Data for this exercise:
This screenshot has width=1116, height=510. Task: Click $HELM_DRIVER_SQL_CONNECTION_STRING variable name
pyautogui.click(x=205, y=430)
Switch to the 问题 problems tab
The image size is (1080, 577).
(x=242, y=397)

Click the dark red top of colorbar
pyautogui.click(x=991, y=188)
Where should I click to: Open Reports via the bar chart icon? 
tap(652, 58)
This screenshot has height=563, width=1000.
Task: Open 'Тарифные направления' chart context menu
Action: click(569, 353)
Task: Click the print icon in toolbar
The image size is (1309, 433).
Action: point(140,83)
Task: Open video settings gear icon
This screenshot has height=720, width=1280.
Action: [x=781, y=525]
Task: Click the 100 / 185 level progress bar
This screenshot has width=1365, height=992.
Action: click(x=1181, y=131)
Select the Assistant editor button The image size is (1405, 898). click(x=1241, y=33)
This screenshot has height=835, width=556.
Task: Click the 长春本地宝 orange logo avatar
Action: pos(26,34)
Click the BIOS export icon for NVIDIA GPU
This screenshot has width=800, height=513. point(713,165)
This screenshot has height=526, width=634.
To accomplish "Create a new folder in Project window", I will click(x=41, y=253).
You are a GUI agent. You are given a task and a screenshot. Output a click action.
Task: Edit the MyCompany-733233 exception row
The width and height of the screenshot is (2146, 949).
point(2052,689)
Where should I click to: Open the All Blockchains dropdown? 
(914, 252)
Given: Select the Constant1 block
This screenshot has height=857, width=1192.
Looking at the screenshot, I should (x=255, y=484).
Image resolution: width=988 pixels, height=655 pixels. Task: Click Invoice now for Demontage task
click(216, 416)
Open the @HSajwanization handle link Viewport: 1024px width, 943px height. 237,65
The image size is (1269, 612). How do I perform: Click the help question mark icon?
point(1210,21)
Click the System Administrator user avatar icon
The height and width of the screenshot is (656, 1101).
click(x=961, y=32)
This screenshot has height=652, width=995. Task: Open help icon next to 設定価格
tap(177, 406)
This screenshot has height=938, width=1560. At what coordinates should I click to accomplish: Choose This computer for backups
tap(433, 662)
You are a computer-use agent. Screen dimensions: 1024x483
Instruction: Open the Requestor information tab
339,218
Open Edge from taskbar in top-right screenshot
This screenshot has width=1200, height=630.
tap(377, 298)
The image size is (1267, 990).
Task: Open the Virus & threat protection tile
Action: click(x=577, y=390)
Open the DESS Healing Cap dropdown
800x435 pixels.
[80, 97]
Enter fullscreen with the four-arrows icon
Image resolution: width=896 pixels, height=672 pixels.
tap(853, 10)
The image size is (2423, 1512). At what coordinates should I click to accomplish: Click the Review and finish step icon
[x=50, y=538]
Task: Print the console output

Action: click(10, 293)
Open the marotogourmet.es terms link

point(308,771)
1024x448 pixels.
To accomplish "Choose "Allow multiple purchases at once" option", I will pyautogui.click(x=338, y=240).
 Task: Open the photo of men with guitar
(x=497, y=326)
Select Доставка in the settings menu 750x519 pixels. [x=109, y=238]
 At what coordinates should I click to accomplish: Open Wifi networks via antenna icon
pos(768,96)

Work item: Please write out each entry shown above exactly as given.

Worked solution:
This screenshot has width=1116, height=510. Task: Click $HELM_DRIVER_SQL_CONNECTION_STRING variable name
pyautogui.click(x=205, y=430)
Switch to the 问题 problems tab
The image size is (1080, 577).
(x=242, y=397)

Click the dark red top of colorbar
pyautogui.click(x=991, y=188)
Where should I click to: Open Reports via the bar chart icon? 
tap(652, 58)
This screenshot has height=563, width=1000.
Task: Open 'Тарифные направления' chart context menu
Action: click(569, 353)
Task: Click the print icon in toolbar
The image size is (1309, 433).
Action: point(140,83)
Task: Open video settings gear icon
This screenshot has height=720, width=1280.
Action: [x=781, y=525]
Task: Click the 100 / 185 level progress bar
This screenshot has width=1365, height=992.
Action: click(x=1181, y=131)
Select the Assistant editor button The image size is (1405, 898). click(x=1241, y=33)
This screenshot has height=835, width=556.
Task: Click the 长春本地宝 orange logo avatar
Action: pos(26,34)
Click the BIOS export icon for NVIDIA GPU
This screenshot has width=800, height=513. point(713,165)
This screenshot has height=526, width=634.
To accomplish "Create a new folder in Project window", I will click(x=41, y=253).
You are a GUI agent. You are given a task and a screenshot. Output a click action.
Task: Edit the MyCompany-733233 exception row
The width and height of the screenshot is (2146, 949).
point(2052,689)
Where should I click to: Open the All Blockchains dropdown? 
(914, 252)
Given: Select the Constant1 block
This screenshot has height=857, width=1192.
Looking at the screenshot, I should (x=255, y=484).
Image resolution: width=988 pixels, height=655 pixels. Task: Click Invoice now for Demontage task
click(216, 416)
Open the @HSajwanization handle link Viewport: 1024px width, 943px height. 237,65
The image size is (1269, 612). How do I perform: Click the help question mark icon?
point(1210,21)
Click the System Administrator user avatar icon
The height and width of the screenshot is (656, 1101).
click(x=961, y=32)
This screenshot has height=652, width=995. Task: Open help icon next to 設定価格
tap(177, 406)
This screenshot has height=938, width=1560. At what coordinates should I click to accomplish: Choose This computer for backups
tap(433, 662)
You are a computer-use agent. Screen dimensions: 1024x483
Instruction: Open the Requestor information tab
339,218
Open Edge from taskbar in top-right screenshot
This screenshot has width=1200, height=630.
tap(377, 298)
The image size is (1267, 990).
Task: Open the Virus & threat protection tile
Action: click(x=577, y=390)
Open the DESS Healing Cap dropdown
800x435 pixels.
[80, 97]
Enter fullscreen with the four-arrows icon
Image resolution: width=896 pixels, height=672 pixels.
tap(853, 10)
The image size is (2423, 1512). At what coordinates should I click to accomplish: Click the Review and finish step icon
[x=50, y=538]
Task: Print the console output

Action: click(10, 293)
Open the marotogourmet.es terms link

point(308,771)
1024x448 pixels.
To accomplish "Choose "Allow multiple purchases at once" option", I will pyautogui.click(x=338, y=240).
 Task: Open the photo of men with guitar
(x=497, y=326)
Select Доставка in the settings menu 750x519 pixels. [x=109, y=238]
 At what coordinates should I click to accomplish: Open Wifi networks via antenna icon
pos(768,96)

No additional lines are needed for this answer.